La majestuosa cascada es el mayor atractivo geográfico de Venezuela y está siendo considerada con otros 25 sitios espectaculares en la selección de las “Siete Nuevas Maravillas de la Naturaleza”. La gente puede votar a través de la internet o por teléfono. Los sitios elegidos serán anunciados en el 2011.

Se puede sobrevolar las cascadas en avionetas, pero la mayor parte de la gente opta por acercarse a ellas en piraguas por el río Churun y avanzar luego a pie por la selva hasta llegar al sector donde cae el agua y darse allí un baño refrescante.

Los Llanos, una planicie ganadera escasamente poblada al sudoeste del país, son populares entre los ecoturistas. Allí uno puede quedarse en “hatos”, o haciendas, y observar especies como el chiguire, o capibara, el roedor más grande del mundo, que llega a pesar casi 70 kilos (150 libras). Los más intrépidos pescan pirañas en ríos donde hay cocodrilos de hasta seis metros (20 pies) o ayudan a los guías a atrapar una de las víboras más grandes del mundo, la anaconda verde. Pueden llevarse de recuerdo una foto sosteniendo el temido reptil, que puede llegar a pesar 225 kilos (550 libras) y a medir más de nueve metros (30 pies).

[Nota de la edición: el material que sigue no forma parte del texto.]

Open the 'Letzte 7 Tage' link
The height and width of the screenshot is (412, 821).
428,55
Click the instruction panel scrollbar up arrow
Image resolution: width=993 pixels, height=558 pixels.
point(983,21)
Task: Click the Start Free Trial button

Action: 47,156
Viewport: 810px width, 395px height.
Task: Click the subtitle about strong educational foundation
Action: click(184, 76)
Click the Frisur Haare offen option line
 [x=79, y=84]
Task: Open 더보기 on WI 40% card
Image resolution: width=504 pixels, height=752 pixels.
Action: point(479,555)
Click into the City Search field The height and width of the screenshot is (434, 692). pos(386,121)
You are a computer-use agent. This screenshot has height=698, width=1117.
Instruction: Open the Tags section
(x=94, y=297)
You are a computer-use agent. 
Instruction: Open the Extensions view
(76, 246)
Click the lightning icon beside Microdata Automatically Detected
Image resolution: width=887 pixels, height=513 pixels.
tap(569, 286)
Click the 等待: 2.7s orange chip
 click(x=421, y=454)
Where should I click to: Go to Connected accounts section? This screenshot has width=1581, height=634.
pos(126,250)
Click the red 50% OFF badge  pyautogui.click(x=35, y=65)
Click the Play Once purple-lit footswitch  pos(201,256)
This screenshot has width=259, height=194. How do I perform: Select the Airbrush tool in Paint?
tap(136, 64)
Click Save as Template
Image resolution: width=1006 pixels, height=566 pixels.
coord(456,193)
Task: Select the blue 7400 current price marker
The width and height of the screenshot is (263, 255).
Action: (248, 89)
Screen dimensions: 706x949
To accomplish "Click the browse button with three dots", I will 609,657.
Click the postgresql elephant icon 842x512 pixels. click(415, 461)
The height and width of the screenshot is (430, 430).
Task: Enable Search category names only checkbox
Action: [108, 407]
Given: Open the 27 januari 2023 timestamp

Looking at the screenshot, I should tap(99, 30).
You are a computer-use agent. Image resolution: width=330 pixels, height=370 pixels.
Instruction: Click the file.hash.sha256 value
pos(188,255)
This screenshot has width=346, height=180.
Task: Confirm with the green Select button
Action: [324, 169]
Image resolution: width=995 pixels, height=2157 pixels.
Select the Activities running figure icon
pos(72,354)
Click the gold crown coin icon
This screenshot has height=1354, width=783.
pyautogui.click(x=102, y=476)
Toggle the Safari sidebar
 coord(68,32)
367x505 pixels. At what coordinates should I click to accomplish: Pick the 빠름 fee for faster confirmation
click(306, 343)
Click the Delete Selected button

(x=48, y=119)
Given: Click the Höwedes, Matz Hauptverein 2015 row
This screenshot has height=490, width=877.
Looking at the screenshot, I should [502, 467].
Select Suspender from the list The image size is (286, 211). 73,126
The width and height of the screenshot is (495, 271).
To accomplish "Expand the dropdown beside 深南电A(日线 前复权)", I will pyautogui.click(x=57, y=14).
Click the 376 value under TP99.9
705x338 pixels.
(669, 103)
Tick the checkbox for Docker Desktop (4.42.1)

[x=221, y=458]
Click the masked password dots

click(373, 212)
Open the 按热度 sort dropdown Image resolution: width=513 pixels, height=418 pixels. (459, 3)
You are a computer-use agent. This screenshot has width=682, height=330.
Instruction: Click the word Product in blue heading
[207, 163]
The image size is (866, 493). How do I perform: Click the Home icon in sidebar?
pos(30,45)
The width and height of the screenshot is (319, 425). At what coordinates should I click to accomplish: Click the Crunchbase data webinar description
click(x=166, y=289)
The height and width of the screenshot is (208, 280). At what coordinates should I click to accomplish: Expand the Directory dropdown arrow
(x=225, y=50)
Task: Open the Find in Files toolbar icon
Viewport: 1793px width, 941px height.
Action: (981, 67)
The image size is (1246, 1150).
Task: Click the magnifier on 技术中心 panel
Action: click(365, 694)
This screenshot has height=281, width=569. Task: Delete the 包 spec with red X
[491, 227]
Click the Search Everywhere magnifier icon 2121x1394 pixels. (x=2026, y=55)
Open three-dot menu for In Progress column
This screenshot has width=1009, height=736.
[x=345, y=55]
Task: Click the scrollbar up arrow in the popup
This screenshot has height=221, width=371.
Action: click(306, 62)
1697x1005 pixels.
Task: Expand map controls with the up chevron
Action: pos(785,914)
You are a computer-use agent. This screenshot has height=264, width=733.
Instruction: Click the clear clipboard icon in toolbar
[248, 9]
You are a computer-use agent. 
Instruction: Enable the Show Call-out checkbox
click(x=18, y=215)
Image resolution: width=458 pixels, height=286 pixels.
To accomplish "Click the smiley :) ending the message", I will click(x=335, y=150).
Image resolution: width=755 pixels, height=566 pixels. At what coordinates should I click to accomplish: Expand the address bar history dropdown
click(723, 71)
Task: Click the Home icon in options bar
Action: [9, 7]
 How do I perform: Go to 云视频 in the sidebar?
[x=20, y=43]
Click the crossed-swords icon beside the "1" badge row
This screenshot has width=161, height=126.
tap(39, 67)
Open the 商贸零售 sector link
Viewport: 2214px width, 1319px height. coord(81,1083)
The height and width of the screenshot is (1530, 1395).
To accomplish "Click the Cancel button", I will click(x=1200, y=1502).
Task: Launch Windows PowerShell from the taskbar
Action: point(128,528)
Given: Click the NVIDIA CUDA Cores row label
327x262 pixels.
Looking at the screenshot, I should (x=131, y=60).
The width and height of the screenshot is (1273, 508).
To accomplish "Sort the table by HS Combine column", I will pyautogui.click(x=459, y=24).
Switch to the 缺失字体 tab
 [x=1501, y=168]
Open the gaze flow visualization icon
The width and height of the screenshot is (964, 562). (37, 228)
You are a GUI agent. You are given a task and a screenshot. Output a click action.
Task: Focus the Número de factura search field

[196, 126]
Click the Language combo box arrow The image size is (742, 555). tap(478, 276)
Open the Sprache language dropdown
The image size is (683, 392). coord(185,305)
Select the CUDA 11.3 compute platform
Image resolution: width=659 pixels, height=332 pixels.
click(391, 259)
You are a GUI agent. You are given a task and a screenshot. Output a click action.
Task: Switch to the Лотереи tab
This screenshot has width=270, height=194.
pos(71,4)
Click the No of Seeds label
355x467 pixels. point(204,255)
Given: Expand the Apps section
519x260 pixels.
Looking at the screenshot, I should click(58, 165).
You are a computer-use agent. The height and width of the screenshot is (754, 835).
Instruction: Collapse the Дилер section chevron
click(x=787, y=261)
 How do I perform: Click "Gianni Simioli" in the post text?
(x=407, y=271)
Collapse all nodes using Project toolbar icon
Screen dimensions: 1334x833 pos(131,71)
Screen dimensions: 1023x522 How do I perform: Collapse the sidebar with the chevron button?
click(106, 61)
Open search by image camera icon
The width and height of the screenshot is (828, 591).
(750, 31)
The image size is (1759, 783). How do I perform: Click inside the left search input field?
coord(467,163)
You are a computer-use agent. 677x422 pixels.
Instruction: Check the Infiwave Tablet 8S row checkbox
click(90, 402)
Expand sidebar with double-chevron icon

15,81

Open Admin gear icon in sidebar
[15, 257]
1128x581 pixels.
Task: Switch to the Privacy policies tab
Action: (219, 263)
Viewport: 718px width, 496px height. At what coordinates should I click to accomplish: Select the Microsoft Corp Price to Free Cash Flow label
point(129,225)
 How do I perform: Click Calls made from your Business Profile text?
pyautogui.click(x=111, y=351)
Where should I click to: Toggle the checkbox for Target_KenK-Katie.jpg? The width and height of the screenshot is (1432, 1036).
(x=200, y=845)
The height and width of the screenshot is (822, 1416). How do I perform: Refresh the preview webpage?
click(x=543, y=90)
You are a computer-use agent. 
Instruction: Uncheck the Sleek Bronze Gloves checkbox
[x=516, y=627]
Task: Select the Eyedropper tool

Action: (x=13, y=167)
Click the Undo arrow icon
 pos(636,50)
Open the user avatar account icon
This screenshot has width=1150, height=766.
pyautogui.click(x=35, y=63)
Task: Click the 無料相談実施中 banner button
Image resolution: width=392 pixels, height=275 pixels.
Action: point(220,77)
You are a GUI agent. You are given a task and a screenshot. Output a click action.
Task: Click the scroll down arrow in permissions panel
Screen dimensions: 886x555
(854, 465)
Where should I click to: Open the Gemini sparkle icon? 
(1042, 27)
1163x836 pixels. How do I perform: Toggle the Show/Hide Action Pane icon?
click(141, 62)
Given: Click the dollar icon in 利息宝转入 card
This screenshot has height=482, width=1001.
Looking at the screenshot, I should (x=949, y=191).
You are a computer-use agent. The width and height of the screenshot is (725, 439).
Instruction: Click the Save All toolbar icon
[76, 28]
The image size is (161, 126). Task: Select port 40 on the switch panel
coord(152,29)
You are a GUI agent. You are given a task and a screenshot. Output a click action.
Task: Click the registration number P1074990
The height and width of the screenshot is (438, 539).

Los aficionados a la pesca pueden probar fortuna en la cuenca del Orinoco, donde hay un millar de especies de peces, incluido el pavón, que llega a medir un metro (tres pies), y la payara, que posee dos largos colmillos y es muy difícil de atrapar, por lo que es muy codiciado por los pescadores. Abunda asimismo un pez de hasta 150 kilos (330 libras) llamado “valentón”.